Our model also includes an online learning feature. The model can take feedback from the user and improve itself in the next run. We also included sample images, so people who don’t have photos handy on their devices can still enjoy the webapp. We also included a dog recommender tab where the user can input his or her preferences, and the webapp will use KD Trees to predict the top 3 matches and display corresponding pictures and links.
5. What are three things you learned from the experience of completing your project?
Something I learned from completing our project is the importance of understanding the data you are working with. My focus in this project was creating the breed recommender. After finding a dataset that listed 199 dog breeds and gave a numeric value to each of the 12 features (size, intelligence, maintenance, etc.), my first instinct was to create a TensorFlow model like the ones we made for blog post 3. However, after discussing with team members, I realized that with the data format, it was as if each dog breed only had one data point associated with it. Thus, it would not be feasible to train and test a model as we had learned in class. Instead, we had to brainstorm new ways to give a breed recommendation to the user.
Another thing I learned from working on the breed recommender is the importance of evaluating your methods and getting feedback from others. The first iteration of the breed recommender used cosine similarity. After performing feature selection, we had 6 dog features that users could indicate their preferences about. We treated the input as a vector of length 6 and compared it to the 199 breeds in the dataset with cosine similarity. The angle between the input vector and the vector that each breed represents was computed, and then the breed with the smallest angle was recommended. Initially, we thought we had finished, but after testing it and discussing it with group members, I realized that cosine similarity compares the angle between vectors but not the magnitude. Thus any two inputs that are scalar multiples of each other would have the same recommendations. Clearly, someone who prefers a petite, low maintenance, quiet dog should not be given the same recommendation as someone who desires a large, high maintenance, loud dog.

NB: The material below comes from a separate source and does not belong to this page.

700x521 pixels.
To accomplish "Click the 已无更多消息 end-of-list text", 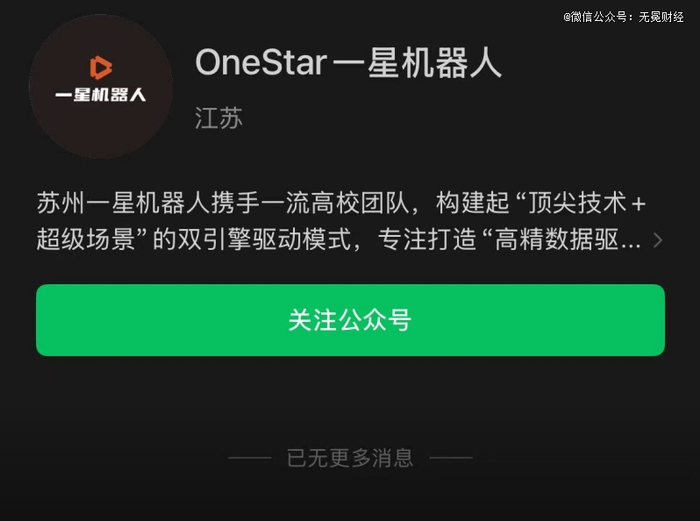I will (x=350, y=458).
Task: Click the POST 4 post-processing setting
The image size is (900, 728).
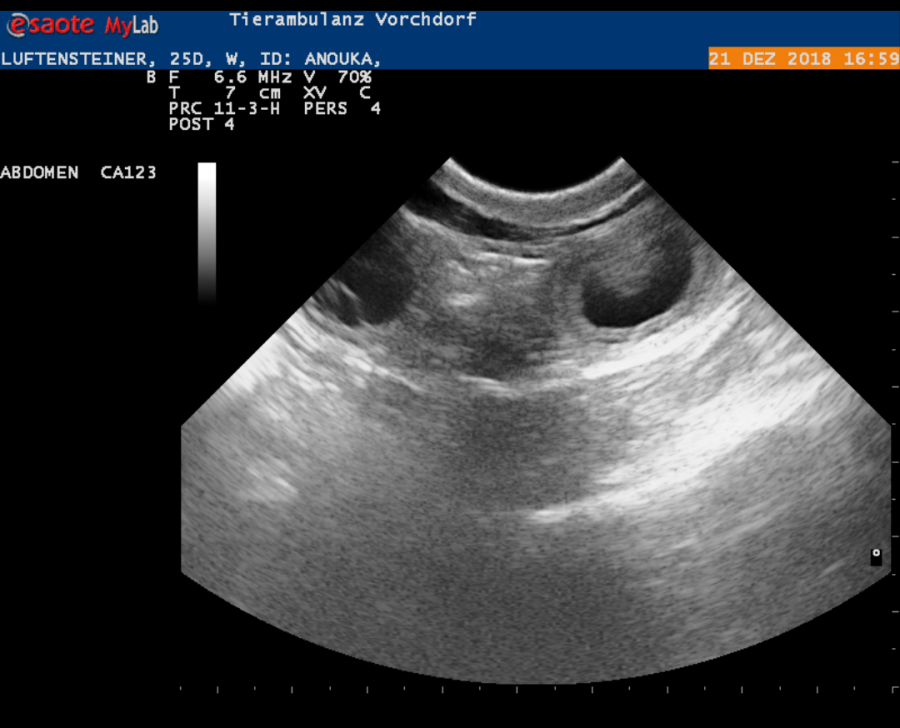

It was only through thorough testing and discussion with peers that I realized this flaw in the recommender. I had to take a step back and find a way to compare both the magnitude and angle of the vectors to provide a recommendation.
Additionally, throughout this project, I learned new Python skills. I learned how to implement cosine similarity to give dog breed recommendations. Later, we implemented a KD tree data structure to give recommendations. Creating the KD tree structure allowed us to find the “nearest neighbor” in the tree to the input vector. This solved the issue that the first breed recommender had where it gave the same results when the input vectors were scalar multiples of each other. Through this project, I learned about multiple ways to give recommendations to users based on their preferences, and the strengths and weaknesses that these methods have.
6. How will your experience completing this project will help you in your future studies or career? Please be as specific as possible.
Completing this project gave me experience working with a team. With four people and a common goal, it was important for us to be communicating with each other. Additionally, we had to make sure our code was clear, both in style and also with comments and clear commit messages. Working on this project also gave me experience using git and version control. The experience completing this project will definitely help me in the future where I expect to be working on projects with coworkers that contain many moving parts. It will be crucial for me to be a clear communicator, solicit feedback from others, and write clear and documented code.